# Classification of Kaggle Disaster Data

The goal of this notebook is to explore whether a HuggingFace model (HFM) can enhance the performance of non-transformer-based text classification models by augmenting the training data.

## Data

The data used in this project comes from the kaggle *Natural Language Processing with Disaster Tweets* competition at:  

https://www.kaggle.com/competitions/nlp-getting-started/data

This data consists of two files: *train.csv* (x labled tweets) and *test.csv* (y unlabled tweets)

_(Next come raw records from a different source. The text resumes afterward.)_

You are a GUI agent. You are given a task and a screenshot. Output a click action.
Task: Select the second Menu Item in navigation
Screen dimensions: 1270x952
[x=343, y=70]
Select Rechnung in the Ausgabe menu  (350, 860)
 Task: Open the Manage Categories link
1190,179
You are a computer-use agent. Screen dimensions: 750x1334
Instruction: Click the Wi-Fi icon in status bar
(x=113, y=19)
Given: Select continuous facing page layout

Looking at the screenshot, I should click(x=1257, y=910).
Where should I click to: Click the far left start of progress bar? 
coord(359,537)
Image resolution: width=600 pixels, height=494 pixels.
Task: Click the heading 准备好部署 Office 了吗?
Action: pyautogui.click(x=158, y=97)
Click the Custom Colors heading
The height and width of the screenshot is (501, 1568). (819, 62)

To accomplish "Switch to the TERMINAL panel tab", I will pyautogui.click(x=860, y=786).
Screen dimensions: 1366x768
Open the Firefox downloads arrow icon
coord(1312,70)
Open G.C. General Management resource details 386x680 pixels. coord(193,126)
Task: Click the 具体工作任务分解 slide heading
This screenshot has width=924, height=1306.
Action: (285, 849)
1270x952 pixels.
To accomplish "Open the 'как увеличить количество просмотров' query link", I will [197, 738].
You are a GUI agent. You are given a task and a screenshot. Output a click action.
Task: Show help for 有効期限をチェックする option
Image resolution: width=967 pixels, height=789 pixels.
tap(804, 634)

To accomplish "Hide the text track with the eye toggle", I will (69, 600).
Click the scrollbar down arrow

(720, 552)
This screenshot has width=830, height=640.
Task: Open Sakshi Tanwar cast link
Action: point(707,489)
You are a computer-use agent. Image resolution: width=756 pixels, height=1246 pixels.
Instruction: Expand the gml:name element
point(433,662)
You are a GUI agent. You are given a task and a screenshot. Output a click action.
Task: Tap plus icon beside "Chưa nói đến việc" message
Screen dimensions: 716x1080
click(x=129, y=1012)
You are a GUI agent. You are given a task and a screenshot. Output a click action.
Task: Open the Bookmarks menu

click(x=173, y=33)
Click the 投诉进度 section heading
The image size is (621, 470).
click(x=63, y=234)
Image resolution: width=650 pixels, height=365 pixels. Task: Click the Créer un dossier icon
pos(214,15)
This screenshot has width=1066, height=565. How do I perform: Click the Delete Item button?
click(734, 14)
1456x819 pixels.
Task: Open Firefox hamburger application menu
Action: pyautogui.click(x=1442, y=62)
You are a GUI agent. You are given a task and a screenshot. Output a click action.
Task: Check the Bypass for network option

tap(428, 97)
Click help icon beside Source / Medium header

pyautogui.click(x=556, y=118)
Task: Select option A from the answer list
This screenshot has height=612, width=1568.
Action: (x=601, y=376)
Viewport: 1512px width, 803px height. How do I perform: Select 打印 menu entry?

Because the *test.csv* labels are not available, the *train.csv* file was split into the following two files:

+ train_model.csv - data used to train model, x labeled tweets
+ train_test.csv - not used to train model, used as *pseudo-test* data, y labeled tweets 

## Non-Transformer Models

Two types of models are created and compared:

1. Logistic Regression - This serves as the baseline
2. Single-Hidden layer neural network with 100 nodes in the hidden layer

## HuggingFace Models

The *TBD* Hugging Face transformer model was used to provide both uninformed and informed assistance through augmenting the data used to train the non-transformer-based models.

## Encodings

Two types of encodings are used to vectorize the inputs:

1. One-hot encoding
2. Twitter GloVe embedding: https://nlp.stanford.edu/data/glove.twitter.27B.zip


# Preprocessing

## Manual inspection of train.csv

The following issues observered in the data are listed below.  They are numbered to indicate the order in which they were processed.  For example, spillover lines were fixed first, then URLs, etc.  This order is important because removing things like punctuation too early would make things like identifying user names or hashtags in a tweet impossible or make URLs invalid.

### 1. Spillover lines

The first issue we see with this data is that while most of the samples are on there own line. Here are few examples:

>`61,ablaze,,"on the outside you're ablaze and alive`  
>`but you're dead inside",0`  
>`74,ablaze,India,"Man wife get six years jail for setting ablaze niece`  
>`http://t.co/eV1ahOUCZA",1`  
>`86,ablaze,Inang Pamantasan,"Progressive greetings!`  
>  
>`In about a month students would have set their pens ablaze in The Torch Publications'... http://t.co/9FxPiXQuJt",0`  
>`117,accident,,"mom: 'we didn't get home as fast as we wished'`  
>`me: 'why is that?'`  
>`mom: 'there was an accident and some truck spilt mayonnaise all over ??????",0`

The custom function `fix_spillover_lines` was written to fix these lines. Its code is available in the projtools module.

### 2. URLs

Some tweet contain one or more URLs.  I assume that the content of a ULR does not contain any useful.  However, the count of URLs occuring in a tweet may be a useful feature and are counted before removing them.  About 90% of the URLs in the training data are of the form `http://t.co/<10 digit hash>`. For example: `http://t.co/9FxPiXQuJt`.  In about 10% of cases, these URLs start with `https:\\`.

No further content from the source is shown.